Сказал об этом мирно и наблюдал за передачей пьесы в руки Саустину с улыбкой, но внутри себя ненавидел Осинова жгуче. Через голову прыгает завлит, из штанов выпрыгивает завлит, на глазах всей улицы рожает завлит, только чтобы эту дрянь протащить на мою сцену — с чего бы, Иосич, так старается? — спрашивал себя худрук, ответить пока не мог, но мысль неприятная запала в голову.
Саустин принял пьесу с благодарностью.
— Предложение хочу вам сделать, Армен Борисович, — сказал он. — Если пьеса мне придется, доверьте постановку. А что? Мы круто заделаем молодежную премьеру, шум на всю Москву наведем, взорвем столицу смехом — как фугасом! Я смогу, Армен Борисович, вы меня знаете. Не смогу — вы поможете, на хрен нам режиссеры со стороны, в собственном нашем героическом театре они есть, уверяю вас!
— Имеешь в виду Слепикова? — усмехнулся худрук.
— Хорошая шутка, — усмехнулся Саустин. — Нет, против Гены я ничего не имею, но нужна свежая кровь.
— Меня свалить хотите? — от фонаря забросил вопрос худрук и попал в точку.
Внезапное его прозрение как взрыв фугаса над ухом. Саустин впал в ступор; ответить не смог, дернулся лицом и руками и очень искренне сыграл недоумение и обиду. Не сыграл даже, нет, прочувствовал душевно и весьма искренне актерским своим аппаратом запечатлел. И худрук полностью поверил любимому артисту, из чего можно сделать вывод, что талант всегда способен талантливо обмануть.
У талантов собственные разборки. Один талант талантливо вводит в заблуждение, другой талант талантливо верит.

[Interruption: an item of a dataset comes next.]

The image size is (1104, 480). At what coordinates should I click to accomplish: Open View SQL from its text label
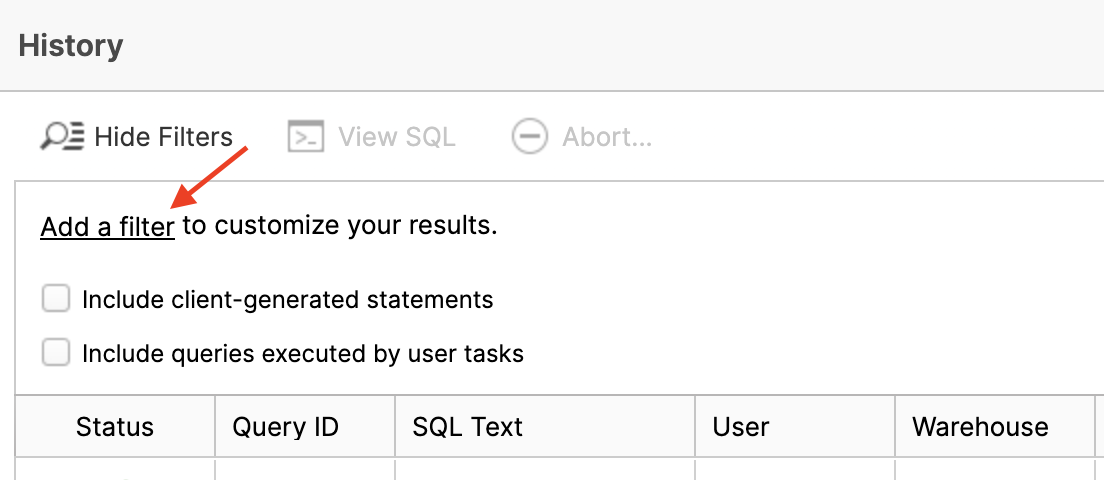click(396, 137)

— Идите и помните, — сказал худрук, — в нашем театре никогда ничего не запрещается. Больше скажу: почитайте сперва, потом потолкуем. Либо вместе руки отмоем от глупости и грязи, либо обмоем удачу армянским.
Вышли вместе, кратко перемигнулись, руки пожимать не стали: был бы слишком — со стороны и камерами — заметен союз, а святому делу требовалась тайна. Вместе поспешили в буфет, выпили кофе, коньяка для затравки и, перекинувшись междометиями, договорились вечером на пиво. Как всегда у Саустина. «И чтобы Вика была», — шепнул Осинов. «Без вопросов», — согласился Олег.
15
Тайна — великая вещь. Все явное и ясное — скучно, всякая тайна значительна и сюрпризна. Без тайны умерло бы искусство, исчезли бы открытия и преступления, усохли бы эмоции. Да здравствуют тайны, загадки, заблуждения, ложь — они делают жизнь непредсказуемой, то есть, нормальной.

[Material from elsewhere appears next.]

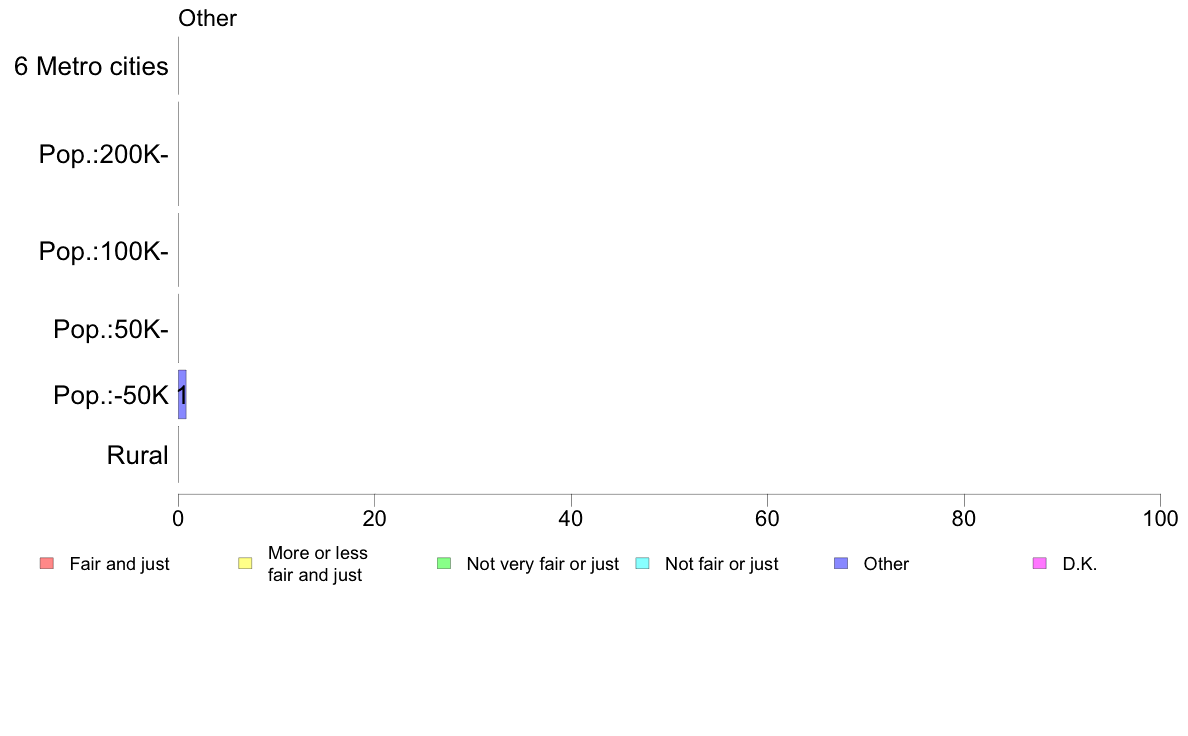Click the yellow More or less fair swatch
The width and height of the screenshot is (1188, 736).
(245, 563)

Так думал, оставшись в одиночестве, худрук. «Пусть читают, пусть обсуждают, пусть выпрыгивает из штанов завлит, пусть возненавидят или восхитятся „Фугасом“ товарищи артисты. У меня для них своя тайна. Пока я у власти, этой гадости в моем театре не бывать».
16
Вечером заговорщики галдели у Саустина.
В ход был пущен актерский темперамент, реализованный в улыбках, словах и движениях, приправленный пивом и ощущением надвигающегося успеха.
«Угрюмые все равно вымрут первыми!» — вслух рассуждал Осинов и, применительно к моменту, похоже был прав.
Звезды расположились удачно.
Первой на высоких тонах выступила Вика. Артистка кокетливо изобразила сцену ее первоначального охмурения худрука. Как зашла, что сказала, как закатила обалденные глаза, на которые Армен повелся, как вырвала от него признание занять ее в «Фугасе».
— Палку не перегибала? — оборвал ее этюд Саустин.
— Успокойся, — ответила Вика. — К сожалению, не пришлось. Чуть-чуть согнула, но до перегиба дело не дошло.
— Жаль, — съязвил Саустин. — Интересно было бы взглянуть хорош ли он в перегибе…
— Вы все об одном, — сказала Вика, — а я об искусстве…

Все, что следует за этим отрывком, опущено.